# Tasks to complete
[1] Please use the text on medical and health services managers below to explain, in one to three sentences, why the healthcare industry as a whole is expected to see more demand for medical services.
[2] Resume the text on medical and health services managers below, picking up after its final sentence.

Medical and health services managers, also called healthcare executives or healthcare administrators, plan, direct, and coordinate medical and health services. They might manage an entire facility, a specific clinical area or department, or a medical practice for a group of physicians. Medical and health services managers must direct changes that conform to changes in healthcare laws, regulations, and technology.
Medical and health services managers held about 333,000 jobs in 2014. Most medical and health services managers work in offices in healthcare facilities, including hospitals and nursing homes, and group medical practices.
How to Become a Medical or Health Services Manager
Most medical and health services managers have at least a bachelor’s degree before entering the field; however, master’s degrees also are common. Prospective managers typically have some work experience in an administrative or a clinical role in a hospital or other healthcare facility.
Employment of medical and health services managers is projected to grow 17 percent from 2014 to 2024, much faster than the average for all occupations. As the large baby-boom population ages and people remain active later in life, the healthcare industry as a whole will see an increase in the demand for medical services.

# Collected data
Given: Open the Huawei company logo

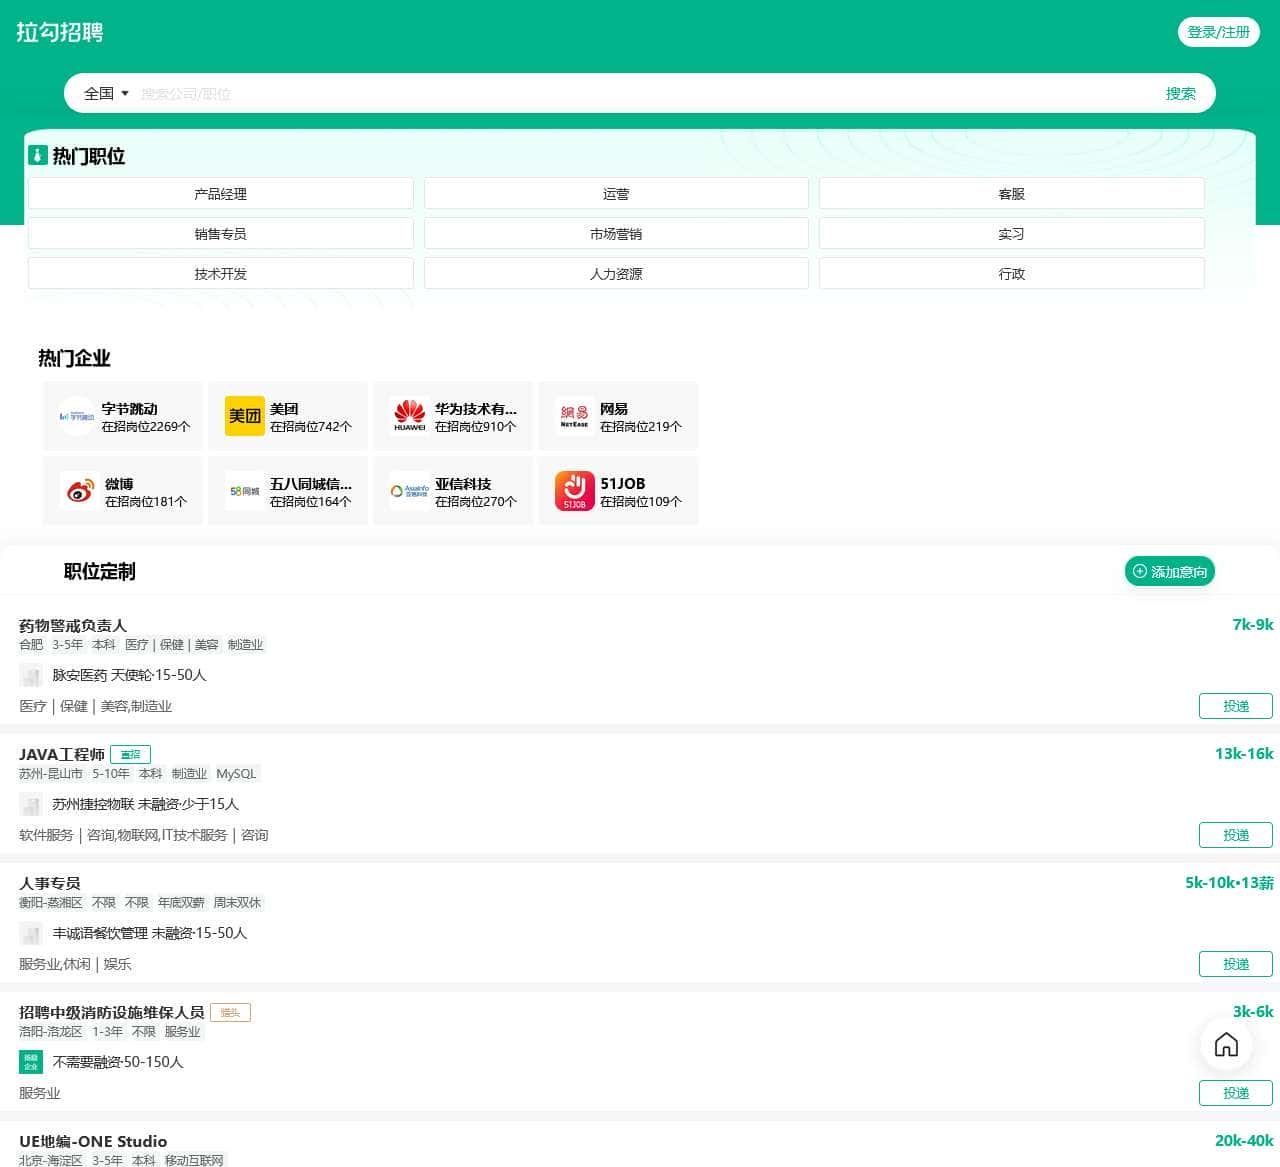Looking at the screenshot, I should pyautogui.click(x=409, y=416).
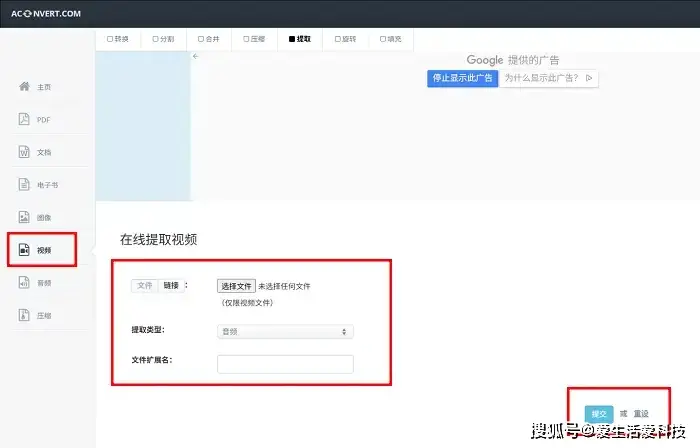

# Responses by task
[1] The large baby-boom population is aging, and people are staying active later in life. Together, these changes will raise demand for medical services across the healthcare industry.

[2]
Job Trends for Medical and Health Services Managers
This occupation supported 315,500 jobs in 2012 and 333,000 jobs in 2014, reflecting an increase of 5.5%. In 2012, this occupation was projected to increase by 23.2% in 2022 to 388,800 jobs. As of 2014, to keep pace with prediction, the expected number of jobs was 330,100, compared with an observed value of 333,000, 0.9% higher than expected. This indicates current employment trends are about on track with the 2012 trend within this occupation. In 2014, this occupation was projected to increase by 17.8% in 2024 to 389,300 jobs. Linear extrapolation of the 2012 projection for 2022 results in an expected number of 403,400 jobs for 2024, 3.6% higher than the 2014 projection for 2024. This indicates expectations for future employment trends are worse than the 2012 trend within this occupation.